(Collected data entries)
+--

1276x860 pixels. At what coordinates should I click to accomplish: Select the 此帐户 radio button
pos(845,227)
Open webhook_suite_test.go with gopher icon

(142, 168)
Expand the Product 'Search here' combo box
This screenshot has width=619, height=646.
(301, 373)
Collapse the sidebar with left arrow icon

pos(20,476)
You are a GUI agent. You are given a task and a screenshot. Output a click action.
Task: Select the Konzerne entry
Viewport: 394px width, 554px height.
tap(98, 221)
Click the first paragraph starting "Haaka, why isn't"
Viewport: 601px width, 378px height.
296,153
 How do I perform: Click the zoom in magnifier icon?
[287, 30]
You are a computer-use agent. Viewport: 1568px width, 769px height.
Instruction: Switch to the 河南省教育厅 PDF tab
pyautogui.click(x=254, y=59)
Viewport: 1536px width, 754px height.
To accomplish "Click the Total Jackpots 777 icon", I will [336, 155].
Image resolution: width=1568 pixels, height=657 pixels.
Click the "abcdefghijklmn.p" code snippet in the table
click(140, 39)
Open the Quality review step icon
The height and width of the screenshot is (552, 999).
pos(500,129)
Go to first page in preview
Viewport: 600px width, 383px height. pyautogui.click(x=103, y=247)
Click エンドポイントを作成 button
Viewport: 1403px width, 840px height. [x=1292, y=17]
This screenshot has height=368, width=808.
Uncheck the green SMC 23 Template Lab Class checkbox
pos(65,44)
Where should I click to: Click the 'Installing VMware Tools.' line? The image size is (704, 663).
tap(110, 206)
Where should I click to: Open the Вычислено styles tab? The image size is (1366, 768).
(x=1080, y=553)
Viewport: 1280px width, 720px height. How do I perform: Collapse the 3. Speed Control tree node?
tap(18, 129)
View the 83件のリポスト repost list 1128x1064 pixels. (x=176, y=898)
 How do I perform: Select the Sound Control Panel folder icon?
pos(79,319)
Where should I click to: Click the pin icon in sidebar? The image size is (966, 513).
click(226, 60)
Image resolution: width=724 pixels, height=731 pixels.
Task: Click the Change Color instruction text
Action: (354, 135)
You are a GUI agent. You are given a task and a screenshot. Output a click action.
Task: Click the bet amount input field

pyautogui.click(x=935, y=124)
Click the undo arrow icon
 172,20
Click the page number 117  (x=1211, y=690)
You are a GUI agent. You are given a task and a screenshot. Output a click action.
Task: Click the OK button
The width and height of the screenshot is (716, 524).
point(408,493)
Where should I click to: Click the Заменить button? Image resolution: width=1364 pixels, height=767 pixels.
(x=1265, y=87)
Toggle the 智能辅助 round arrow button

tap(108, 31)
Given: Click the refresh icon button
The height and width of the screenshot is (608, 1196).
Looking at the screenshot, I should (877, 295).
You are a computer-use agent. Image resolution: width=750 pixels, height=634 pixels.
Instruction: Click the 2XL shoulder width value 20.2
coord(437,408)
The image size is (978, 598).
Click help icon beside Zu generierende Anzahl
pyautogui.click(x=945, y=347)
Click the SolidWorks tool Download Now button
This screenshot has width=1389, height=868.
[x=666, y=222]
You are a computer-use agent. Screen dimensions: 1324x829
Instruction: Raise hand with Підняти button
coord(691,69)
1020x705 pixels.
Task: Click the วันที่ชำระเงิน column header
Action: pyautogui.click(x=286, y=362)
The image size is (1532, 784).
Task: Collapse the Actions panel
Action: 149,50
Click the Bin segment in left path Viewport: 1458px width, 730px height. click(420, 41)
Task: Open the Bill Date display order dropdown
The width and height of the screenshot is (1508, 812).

+--

# [Directions]
As listed above, the lines from the line with "The height and width of the screenshot is (608, 1196)." to the line with "The image size is (978, 598)." are to be echoed exactly, with both ends included and nothing added.

# [Exercise result]
The height and width of the screenshot is (608, 1196).
Looking at the screenshot, I should (877, 295).
You are a computer-use agent. Image resolution: width=750 pixels, height=634 pixels.
Instruction: Click the 2XL shoulder width value 20.2
coord(437,408)
The image size is (978, 598).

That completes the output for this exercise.